La nueva serie, que Dunham ha creado a cuatro manos junto a Jenni Konner, productora ejecutiva de Girls, narra el fin de semana que un grupo de amigos pasa en un campin para festejar el cumpleaños de uno de ellos. Se trata de la adaptación de la serie británica homónima que se emitió en 2016, y, al igual que en Girls, la productora ha vuelto a ser HBO. El dúo Dunham-Konner sigue atendiendo a las vicisitudes de la clase media, pero en esta ocasión el foco se coloca en la generación que está a punto de pasar a la cuarentena, o que lo ha hecho hace poco. Los conflictos de pareja, los engorrosos compromisos sociales que se cumplen por obligación, las falsedades dentro de la amistad, todo lo que se calla en las relaciones sociales o el choque generacional entre padres e hijos son los motores que mueven la trama de una serie que aborda subtextos tales como la monotonía sexual y afectiva, el miedo a quedarse sola o solo, la necesidad de sentirse libre cuando tantas ataduras sociales limitan capacidad de movimiento o cuestionarse el sentido de la existencia cuando la mitad de la vida ya ha pasado. Es decir, una serie de temas que son auténticos lugares comunes de la ficción cinematográfica y televisiva, y que, por tanto, requieren de una aproximación que sea capaz de esquivar el cliché. Algo que es difícil de encontrar en Camping.

Si por algo se caracterizaba Girls era por su capacidad para crear personajes auténticos.

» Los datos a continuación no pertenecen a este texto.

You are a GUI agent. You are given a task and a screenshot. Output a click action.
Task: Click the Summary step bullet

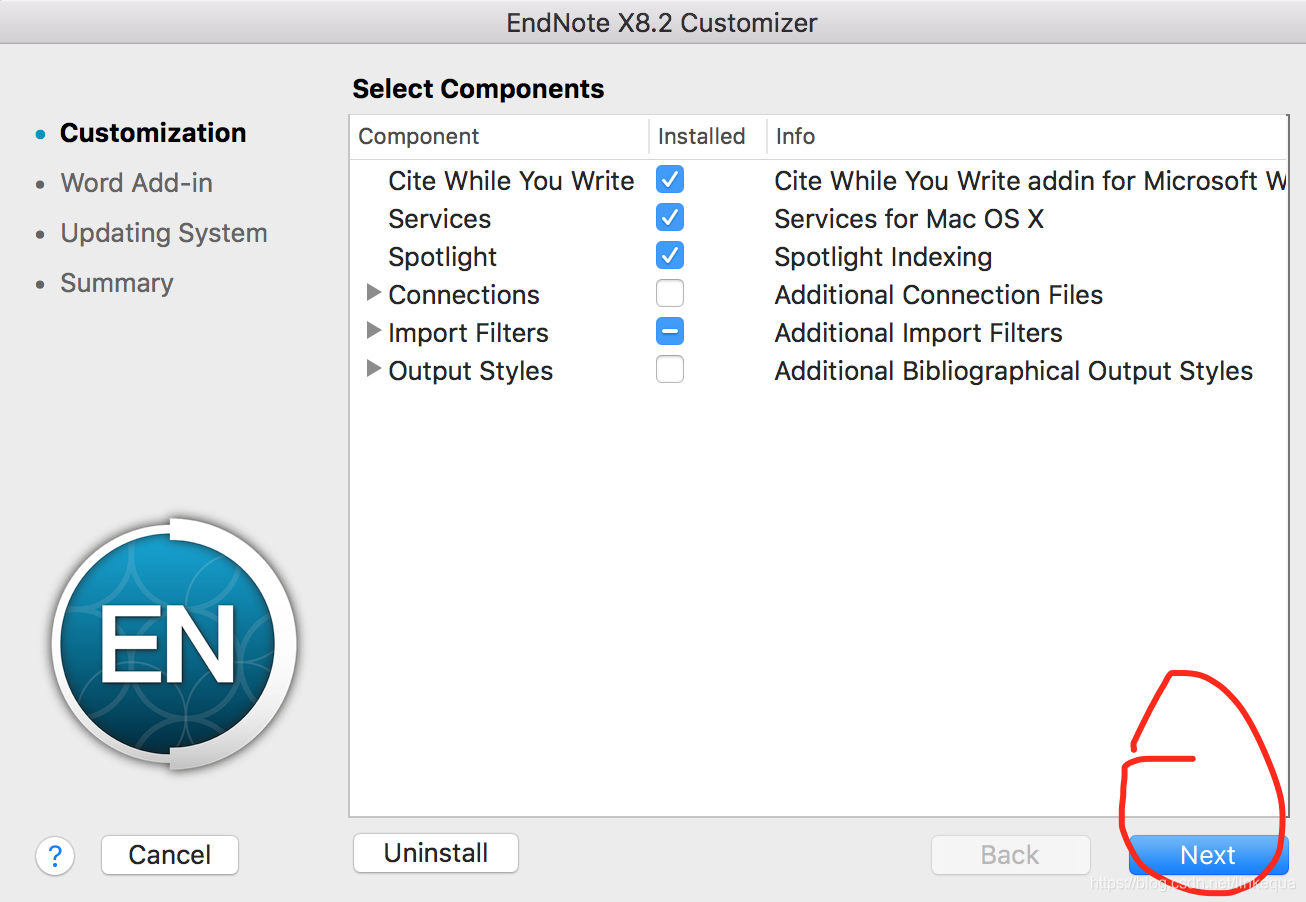coord(39,283)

Al ver la serie, más allá de que esta se encuadrase en la versión para la pequeña pantalla de las comedias indie, con toda la estilización, la carencia de realismo y el aura melancólica cool que ello implica, se asistía a una buena dosis de realidad, en el sentido de que en la pantalla aparecían toda una serie de inquietudes, razonamientos y comportamientos humanos que expresaban la verdadera esencia de una generación. A este crítico le costaría entender que alguien defendiera que esto mismo ocurre en Camping. Situaciones histriónicas, construidas a base de brochazos, y personajes bidimensionales provocan la sensación de asistir a una mirada totalmente estereotipada de un espectro social que se desconoce, o cuya complejidad se ha sido incapaz de captar. Mientras que en Girls el retrato de los personajes, aunque siempre crítico y por momentos despiadado, era capaz de mostrar seres con humanidad, en Camping parece que se ha organizado una orgía del despellejamiento. Es posible que la citada coletilla haya podido ejercer algún tipo de presión sobre el nuevo proyecto de Lena Dunham, pero resulta difícil de justificar la acogida de crítica y público utilizando tal argumento.